The opening televised contest of Bound for Glory was the Steel Asylum to determine the number one contender to the TNA X Division Championship. There were ten participants in this contest; those involved were Alex Shelley, Chris Sabin, Curry Man, Jay Lethal, Jimmy Rave, Johnny Devine, Petey Williams, Shark Boy, Sonjay Dutt, and Super Eric. Christy Hemme accompanied Rave to the ring, while SoCal Val accompanied Dutt. In this encounter, the ring was surrounded by a large red steel cage that domed with a hole in the center of the ceiling. The objective was for a competitor to fight up the walls of the cage and escape via the hole in the center. The first person to complete the task won the match and became number one contender to the TNA X Division Championship. The duration of the bout was 12 minutes and 7 seconds. After several minutes of fighting among one another, several wrestlers attempted to climb the cage but were stopped. At one point, Devine performed his signature Devine Intervention maneuver on Rave, with Rave landing awkwardly on his neck. The winner of the contest was Lethal, who climbed the cage and escaped through the hole while everyone was preoccupied.
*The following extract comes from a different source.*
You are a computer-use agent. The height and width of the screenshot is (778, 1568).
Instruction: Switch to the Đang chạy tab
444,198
A Six Person Intergender Tag Team Bimbo Brawl match with Traci Brooks as the Special Guest Referee was next, pitting the team of ODB, Rhaka Khan, and Rhino against The Beautiful People (Angelina Love, Cute Kip, and Velvet Sky). In this bout, both male and female wrestlers could fight each other and all weapons were legal to use. The only way to win was by pinfall or submission. Rhino won the match for his team after tackling Kip with his signature Gore maneuver at 6 minutes and 15 seconds.
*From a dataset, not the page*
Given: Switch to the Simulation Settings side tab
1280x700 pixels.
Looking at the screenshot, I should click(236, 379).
The TNA X Division Championship match followed, with Sheik Abdul Bashir defending against Consequences Creed. The match lasted 9 minutes and 18 seconds. Prior to the contest, ring announcer David Penzer introduced Sgt. Daniel Casara, who in turn introduced Creed. During the bout, Bashir held Creed in a submission hold with the referee attempting to raise Creed's arm three times. If it fell all three times, Bashir would be named the winner. Creed held his arm up on the third try, continuing the match. Bashir won the contest later by pinning Creed with a roll-up pinning maneuver while holding onto the middle rope for leverage. As such, Bashir retained the TNA X Division Championship.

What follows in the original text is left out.